Nicolás me contó cómo era dormir bajo los puentes del Riachuelo, cómo la policía los corría cada noche como si fueran basura. Me habló de otros como él: Don Ramón, que había sido maestro; Marta, que vendía flores y dormía con su hija en una plaza; el Flaco Luis, que murió de frío el invierno pasado y nadie reclamó su cuerpo.

—¿Y nadie los ayuda? —pregunté, sintiendo rabia e impotencia.

—A veces vienen los del comedor o alguna iglesia. Pero la mayoría nos mira como si fuéramos invisibles —dijo Nicolás, con una tristeza tan honda que me dolió el pecho.

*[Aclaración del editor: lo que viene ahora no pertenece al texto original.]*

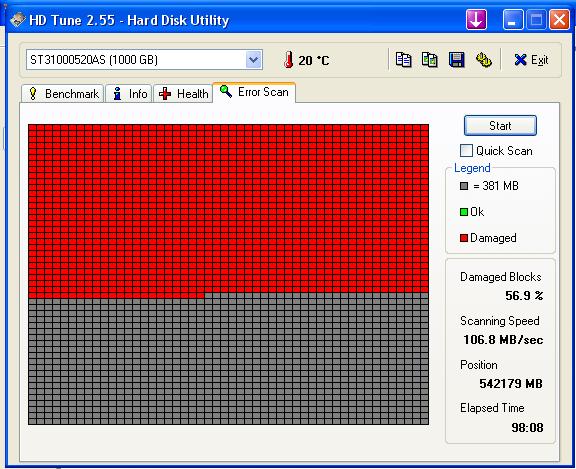576x469 pixels.
Task: Start the error scan
Action: click(500, 126)
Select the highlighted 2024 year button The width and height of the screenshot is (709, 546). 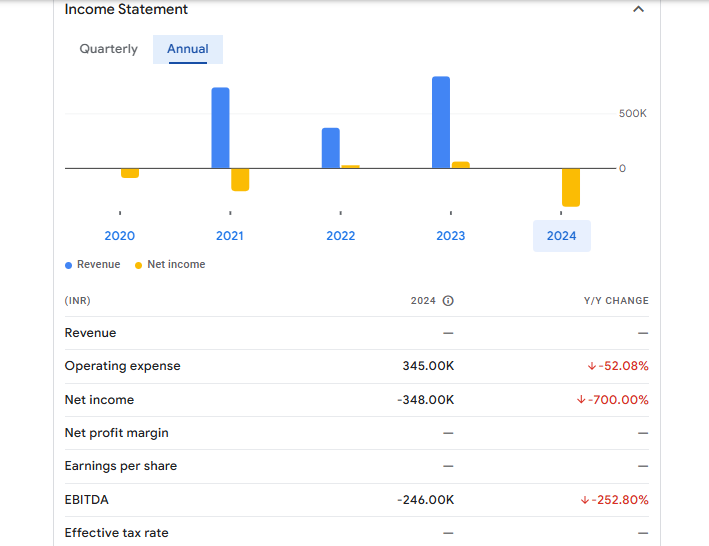561,236
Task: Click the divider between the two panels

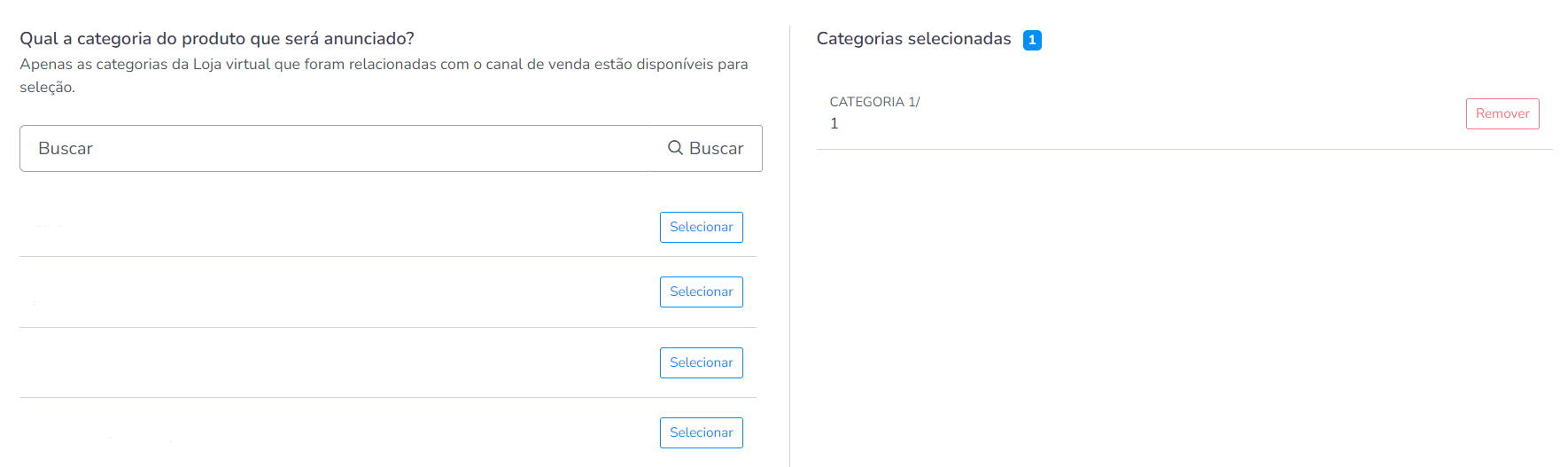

En ese momento entró una señora elegante al bar y murmuró algo al mozo mientras nos señalaba. El mozo se acercó y dijo:

—Disculpe, señorita, pero algunos clientes se están quejando…

Sentí una mezcla de vergüenza y furia. Miré a Nicolás y vi que ya estaba acostumbrado a ese tipo de humillaciones. Me levanté y le dije:

—Vámonos de acá. No tenemos por qué aguantar esto.

Salimos a la calle y le pregunté si quería que lo acompañara a algún lado. Me dijo que no, que prefería ir solo. Antes de irse, me miró a los ojos y dijo:

—Gracias por escucharme. No sabés lo importante que es eso para nosotros.

Me quedé parada en la vereda, viendo cómo se alejaba entre la gente que lo esquivaba como si fuera una sombra peligrosa. Sentí una rabia sorda contra todos: contra el mozo, contra la señora elegante, contra mí misma por haber sido parte de esa indiferencia durante tanto tiempo.

Esa noche no pude dormir. Pensé en Nicolás y en cuántos más habría como él en mi ciudad, en mi país. Pensé en mi familia, en mis amigos que decían «algo habrán hecho» o «no quieren trabajar» cada vez que veían a alguien durmiendo en la calle. Pensé en las veces que yo misma había repetido esas frases sin pensar.

Al día siguiente volví al mismo lugar con ropa abrigada y comida caliente. Nicolás no estaba. Pregunté por él a otros cartoneros y me dijeron que hacía días que no lo veían. Sentí un vacío enorme, como si hubiera perdido algo importante sin darme cuenta.

Desde entonces no puedo dejar de mirar a los ojos a cada persona que vive en la calle. Ya no puedo fingir que no existen ni justificar mi indiferencia con excusas cómodas. Empecé a colaborar con un comedor barrial y a hablar del tema cada vez que puedo, aunque muchos prefieran cambiar de conversación o mirar para otro lado.

A veces me pregunto si realmente podemos cambiar algo o si estamos condenados a repetir siempre las mismas historias de abandono e injusticia. Pero también sé que escuchar y mirar al otro es el primer paso para romper ese círculo.

¿Y ustedes? ¿Cuántas veces han pasado de largo sin mirar? ¿Cuánto dolor invisible hay en las calles de nuestras ciudades que preferimos no ver?